**Excerpted passage**
────
RCA Red Seal have reached into their back-catalogue
for Bridge and Delius works previously issued on Conifer Classics
to considerable critical acclaim. This double CD set is a French
release in the RCA Red Seal Artistes Répertoire Series
without English translations. With my schoolboy French I was still
able to spot several factual errors and spelling mistakes in the
annotation; which seems sloppy presentation. The gate-fold card
sleeve has a strange-looking cover design which looks like it
could be a page from an embroidery magazine merged curiously together
with a head and shoulders photograph of an unknown woman. It certainly
isn’t Tasmin Little! In spite of a cobbled-together impression
the release contains wonderful music excellently performed and
recorded.
The first disc contains the four Delius sonatas
for violin and piano. The chamber works of Delius are often ignored
in favour of his larger-scale orchestral tone-poems. However these
four sonatas are wonderful examples of Delius’s art. They
are moody, rhapsodic, containing rich tapestries of sensual and
subtle textures with touches of impressionism. Sometimes wistful
and sometimes ecstatic, I have heard these sonatas described as
being, “Delius at his most meltingly lyrical”, a mood
that Tasmin Little and Piers Lane so expertly convey to the listener.
Their expressive playing is of the highest quality giving a sense
of ‘time suspended‘. Little’s violin has a really
beautiful tone and Lane plays most sympathetically. It is hard
to imagine these works played better.
Described by eminent music writer Mark Morris
as, “…an innovative and introverted composer…”
the orchestral works of Frank Bridge are becoming increasingly
better known both in the concert hall and the recording studio.
────
**Extracted material**

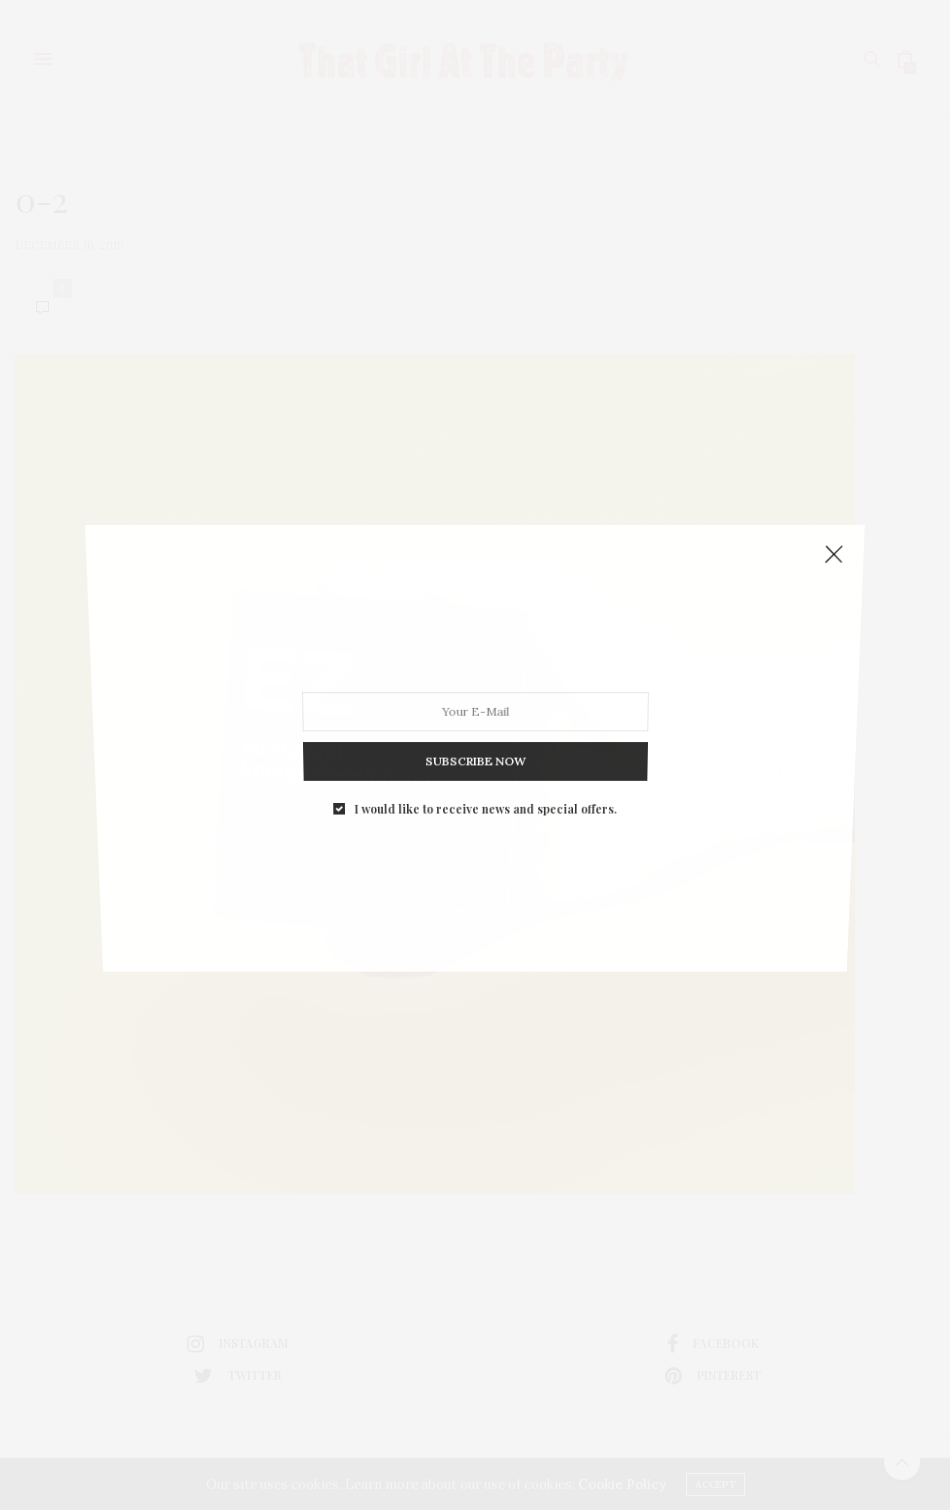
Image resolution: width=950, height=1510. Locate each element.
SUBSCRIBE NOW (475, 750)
────
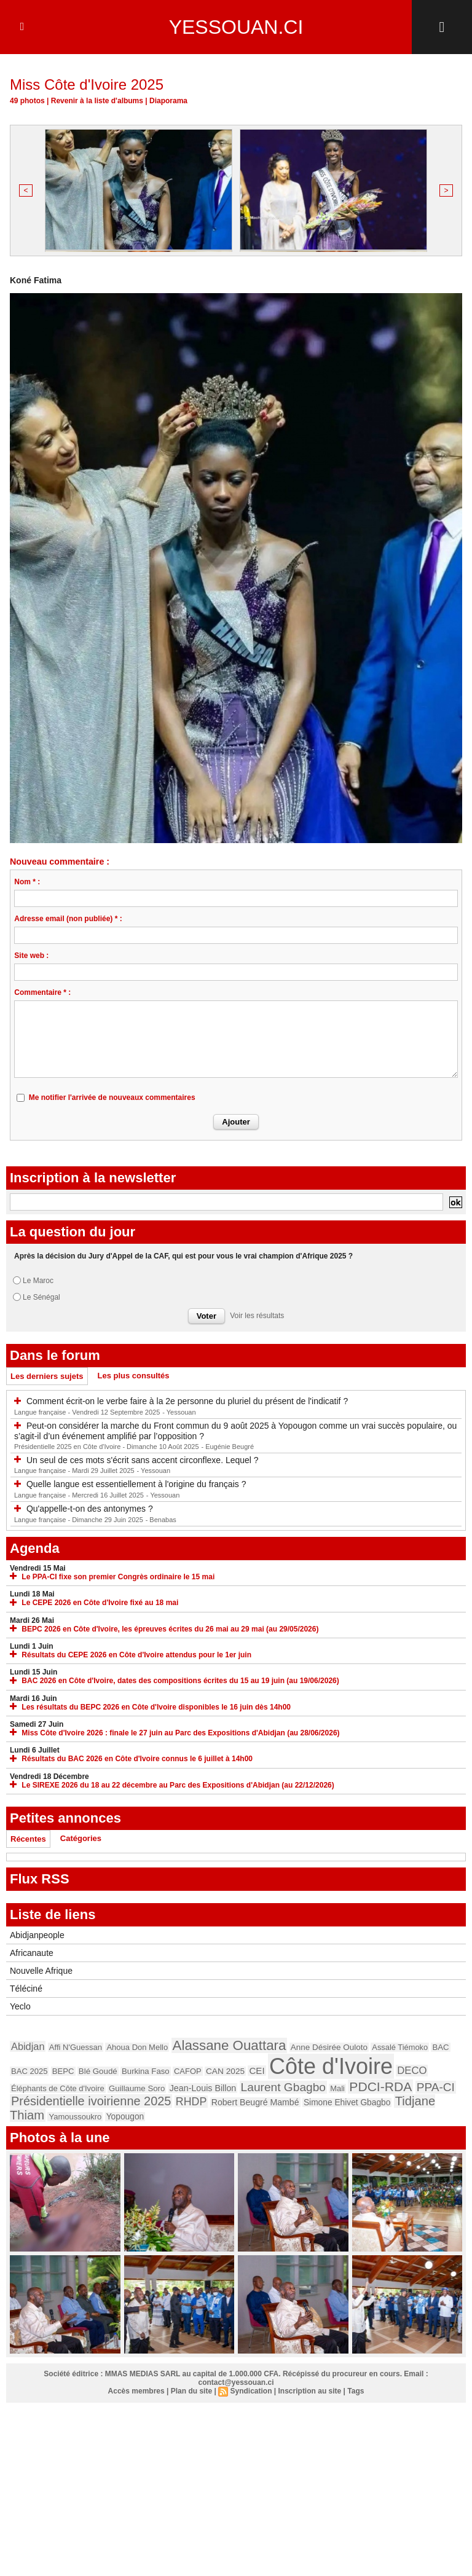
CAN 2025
────
**Objective**
Return the CD review's text from "Their expressive playing" to "the recording studio.", copied word for word.

**In response**
Their expressive playing is of the highest quality giving a sense
of ‘time suspended‘. Little’s violin has a really
beautiful tone and Lane plays most sympathetically. It is hard
to imagine these works played better.
Described by eminent music writer Mark Morris
as, “…an innovative and introverted composer…”
the orchestral works of Frank Bridge are becoming increasingly
better known both in the concert hall and the recording studio.